Magic’s early days saw it spread out through Europe like wildfire. While in America hobby shops were the main vehicle for introducing the game to new fans, there were fewer such stores across the pond. Many of the earliest North European players have fond memory of playing Magic in… pubs! Drinking beer is allowed from a much younger age in places like Belgium and Ireland, and so players would get together over a pint and play for hours.
For many of the younger players in the early days of Magic the game had a very nice side benefit of helping them improve their English. I’ve met players who started playing the game when they spoke virtually no English at all, but were interested enough that they would memorize what the cards do and pore over a dictionary when a new set would come out.
It wasn’t until a few years later that Magic cards were released in a number of languages. Over a period of 1995-98 Magic cards became available in over a dozen languages. Most of the European languages were followed by translations into Japanese, Chinese and Korean. After a few expansions, Wizards stopped printing Korean cards (it is the only language to date in which Magic cards have been discontinued). No new languages have been added either. For a long time there has been talk of translating Magic into my native Russian, but unfortunately this project never ended up going through.
Outside of United States, Magic found its biggest fan base in the land of the rising sun. Japanese fans took to Magic quickly and with incredible levels of interest. Older cards were highly prized among Japanese players. Their first exposure to the Pro Tour was when the World Championships were held in Yokohama in 1998. At the time, dual lands in Japan were selling for approximately $30 (they were worth just over $10 in United States at the time). Other older cards were just as overvalued.
Just as the success of Magic inspired a wave of imitators in America, Japan saw dozens of collectible card games – most blatant rip-offs of Magic – flood the market over the next few years after it initially showed up. Among them was immensely popular Pokemon. It targeted a younger demographic than Magic and used an ingenious multi-format campaign, essentially marketing the game through the TV cartoon, comic books and video games. Wizards of the Coast eventually brought this game to United States and it became the first TCG ever to outsell Magic. This was especially important because it introduced many younger kids into the hobby of playing games. A healthy percentage of them graduated from Pokemon to Magic as they grew older. Even today, Japan is Magic’s second largest market – that is why the Asian Pro Tour always takes place in that country.
Play groups around the world have developed different customs some of which have survived to make the mark even on high level tournament play. For example, it is customary in Asia to lay out the sideboard cards (face down, of course) in between games, to show that there are exactly fifteen cards there. Another useful custom I picked up while traveling to play Magic (though I no longer remember where I first saw players do this) was to lay down and count the seven cards at the beginning of the game before taking them into my hand. This not only proves to an opponent that you are not drawing any extra cards, but also prevents a relatively common mistake of accidentally drawing an extra card – something that can be penalized as harshly as a game loss in a tournament.

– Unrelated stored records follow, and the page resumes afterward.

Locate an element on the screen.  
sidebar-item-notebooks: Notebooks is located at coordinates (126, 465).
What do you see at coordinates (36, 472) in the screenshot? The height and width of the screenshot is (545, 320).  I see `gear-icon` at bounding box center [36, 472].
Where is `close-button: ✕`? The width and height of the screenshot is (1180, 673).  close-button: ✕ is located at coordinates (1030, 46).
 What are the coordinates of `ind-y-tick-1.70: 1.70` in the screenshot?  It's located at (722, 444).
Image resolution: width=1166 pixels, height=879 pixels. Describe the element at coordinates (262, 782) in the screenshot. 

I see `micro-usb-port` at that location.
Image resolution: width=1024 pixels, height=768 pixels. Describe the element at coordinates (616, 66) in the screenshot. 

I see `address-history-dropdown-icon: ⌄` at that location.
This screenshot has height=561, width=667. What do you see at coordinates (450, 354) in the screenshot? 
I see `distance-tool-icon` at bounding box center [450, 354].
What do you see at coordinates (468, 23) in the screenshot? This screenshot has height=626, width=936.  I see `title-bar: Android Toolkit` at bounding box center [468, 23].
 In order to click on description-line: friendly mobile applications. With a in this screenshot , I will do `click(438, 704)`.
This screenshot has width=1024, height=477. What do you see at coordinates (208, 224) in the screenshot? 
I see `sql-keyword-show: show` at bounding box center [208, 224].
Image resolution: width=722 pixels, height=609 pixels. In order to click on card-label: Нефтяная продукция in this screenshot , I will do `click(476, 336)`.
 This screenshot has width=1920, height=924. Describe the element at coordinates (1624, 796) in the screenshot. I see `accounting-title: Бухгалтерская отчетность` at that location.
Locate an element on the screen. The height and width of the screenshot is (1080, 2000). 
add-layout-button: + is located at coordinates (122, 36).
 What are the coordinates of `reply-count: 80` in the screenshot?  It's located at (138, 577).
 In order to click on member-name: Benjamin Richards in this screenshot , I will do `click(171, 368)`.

I have been very fortunate in that I’ve had the opportunity to play Magic on five continents and in over twenty five countries over the course of four years playing Magic professionally. I’ve had many great experiences meeting players and making new friends in places like Australia, South Africa and Japan. If I had to choose though, my favorite place to visit must have been Brazil. Nowhere were the people I met more friendly and open. Although I no longer travel to tournaments nearly as much as I used to, the memory and experiences of these trips are something I will never forget.
When all is said and done, no matter how many minor differences you might find, you will realize that Magic players around the world are essentially the same in all the ways that count. Like any good hobby, Magic is great at bringing people from different cultures and walks of life together. You do not need to speak the same language or share similar backgrounds to enjoy the game together.